- **DATA RECORDS**:
********************
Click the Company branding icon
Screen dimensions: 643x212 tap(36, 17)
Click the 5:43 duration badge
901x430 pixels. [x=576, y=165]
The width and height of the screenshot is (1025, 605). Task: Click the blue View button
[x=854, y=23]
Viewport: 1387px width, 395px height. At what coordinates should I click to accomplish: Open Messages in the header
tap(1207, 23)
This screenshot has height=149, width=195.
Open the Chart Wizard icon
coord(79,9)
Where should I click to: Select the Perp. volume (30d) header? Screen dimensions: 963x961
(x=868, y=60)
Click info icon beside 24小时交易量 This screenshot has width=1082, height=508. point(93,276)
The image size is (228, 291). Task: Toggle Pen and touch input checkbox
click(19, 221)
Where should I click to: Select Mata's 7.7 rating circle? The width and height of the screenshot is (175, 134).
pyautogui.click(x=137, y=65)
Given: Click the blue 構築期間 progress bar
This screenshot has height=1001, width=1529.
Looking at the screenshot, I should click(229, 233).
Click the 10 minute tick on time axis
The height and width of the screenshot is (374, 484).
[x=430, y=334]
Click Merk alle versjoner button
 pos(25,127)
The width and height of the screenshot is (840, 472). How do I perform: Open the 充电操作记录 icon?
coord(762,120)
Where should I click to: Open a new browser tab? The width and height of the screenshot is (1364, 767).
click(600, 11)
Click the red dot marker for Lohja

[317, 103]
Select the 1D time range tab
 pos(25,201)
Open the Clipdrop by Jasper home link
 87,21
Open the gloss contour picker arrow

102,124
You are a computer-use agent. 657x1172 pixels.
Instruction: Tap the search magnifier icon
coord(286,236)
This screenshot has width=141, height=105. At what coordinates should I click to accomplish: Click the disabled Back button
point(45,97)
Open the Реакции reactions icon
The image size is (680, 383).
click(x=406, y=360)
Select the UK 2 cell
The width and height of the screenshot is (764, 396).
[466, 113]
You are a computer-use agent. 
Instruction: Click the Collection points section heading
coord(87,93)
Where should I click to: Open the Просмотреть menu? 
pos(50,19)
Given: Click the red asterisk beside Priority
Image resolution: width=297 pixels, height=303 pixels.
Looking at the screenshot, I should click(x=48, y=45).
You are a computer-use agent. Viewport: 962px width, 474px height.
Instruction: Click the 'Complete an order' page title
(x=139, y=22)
********************
- **ABOUT THIS TASK**: Filter the entries above down to the lines that contain "beside".

- **WRITTEN REPLY**:
Click info icon beside 24小时交易量 This screenshot has width=1082, height=508. point(93,276)
Given: Click the red asterisk beside Priority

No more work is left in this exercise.